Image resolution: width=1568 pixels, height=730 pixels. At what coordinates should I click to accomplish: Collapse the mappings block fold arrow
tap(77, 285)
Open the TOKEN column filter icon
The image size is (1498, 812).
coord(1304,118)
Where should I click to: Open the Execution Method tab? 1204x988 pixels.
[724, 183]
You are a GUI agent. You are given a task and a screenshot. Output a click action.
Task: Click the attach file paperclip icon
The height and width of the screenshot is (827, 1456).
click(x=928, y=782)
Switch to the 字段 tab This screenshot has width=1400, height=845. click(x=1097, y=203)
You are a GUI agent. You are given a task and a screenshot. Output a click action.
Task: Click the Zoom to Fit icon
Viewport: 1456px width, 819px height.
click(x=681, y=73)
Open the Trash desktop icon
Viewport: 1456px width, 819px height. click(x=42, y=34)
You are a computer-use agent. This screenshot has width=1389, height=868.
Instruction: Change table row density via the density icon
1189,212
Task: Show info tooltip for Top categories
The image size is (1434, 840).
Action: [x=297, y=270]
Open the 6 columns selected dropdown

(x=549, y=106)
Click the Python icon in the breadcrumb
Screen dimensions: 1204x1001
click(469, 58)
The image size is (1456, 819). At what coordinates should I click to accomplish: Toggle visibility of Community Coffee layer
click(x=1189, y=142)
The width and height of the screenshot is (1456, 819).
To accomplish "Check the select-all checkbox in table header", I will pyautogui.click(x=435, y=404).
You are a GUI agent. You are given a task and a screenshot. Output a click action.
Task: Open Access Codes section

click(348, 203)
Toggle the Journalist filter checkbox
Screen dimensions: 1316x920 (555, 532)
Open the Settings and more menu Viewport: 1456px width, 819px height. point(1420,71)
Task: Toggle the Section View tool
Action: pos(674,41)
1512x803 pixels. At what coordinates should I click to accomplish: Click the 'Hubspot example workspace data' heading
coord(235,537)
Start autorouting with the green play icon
━━━━━━
Each record, from first to last, should be returned verbatim.

Image resolution: width=1568 pixels, height=730 pixels. At what coordinates should I click to accomplish: Collapse the mappings block fold arrow
tap(77, 285)
Open the TOKEN column filter icon
The image size is (1498, 812).
coord(1304,118)
Where should I click to: Open the Execution Method tab? 1204x988 pixels.
[724, 183]
You are a GUI agent. You are given a task and a screenshot. Output a click action.
Task: Click the attach file paperclip icon
The height and width of the screenshot is (827, 1456).
click(x=928, y=782)
Switch to the 字段 tab This screenshot has width=1400, height=845. click(x=1097, y=203)
You are a GUI agent. You are given a task and a screenshot. Output a click action.
Task: Click the Zoom to Fit icon
Viewport: 1456px width, 819px height.
click(x=681, y=73)
Open the Trash desktop icon
Viewport: 1456px width, 819px height. click(x=42, y=34)
You are a computer-use agent. This screenshot has width=1389, height=868.
Instruction: Change table row density via the density icon
1189,212
Task: Show info tooltip for Top categories
The image size is (1434, 840).
Action: [x=297, y=270]
Open the 6 columns selected dropdown

(x=549, y=106)
Click the Python icon in the breadcrumb
Screen dimensions: 1204x1001
click(469, 58)
The image size is (1456, 819). At what coordinates should I click to accomplish: Toggle visibility of Community Coffee layer
click(x=1189, y=142)
The width and height of the screenshot is (1456, 819).
To accomplish "Check the select-all checkbox in table header", I will pyautogui.click(x=435, y=404).
You are a GUI agent. You are given a task and a screenshot. Output a click action.
Task: Open Access Codes section

click(348, 203)
Toggle the Journalist filter checkbox
Screen dimensions: 1316x920 (555, 532)
Open the Settings and more menu Viewport: 1456px width, 819px height. point(1420,71)
Task: Toggle the Section View tool
Action: pos(674,41)
1512x803 pixels. At what coordinates should I click to accomplish: Click the 'Hubspot example workspace data' heading
coord(235,537)
Start autorouting with the green play icon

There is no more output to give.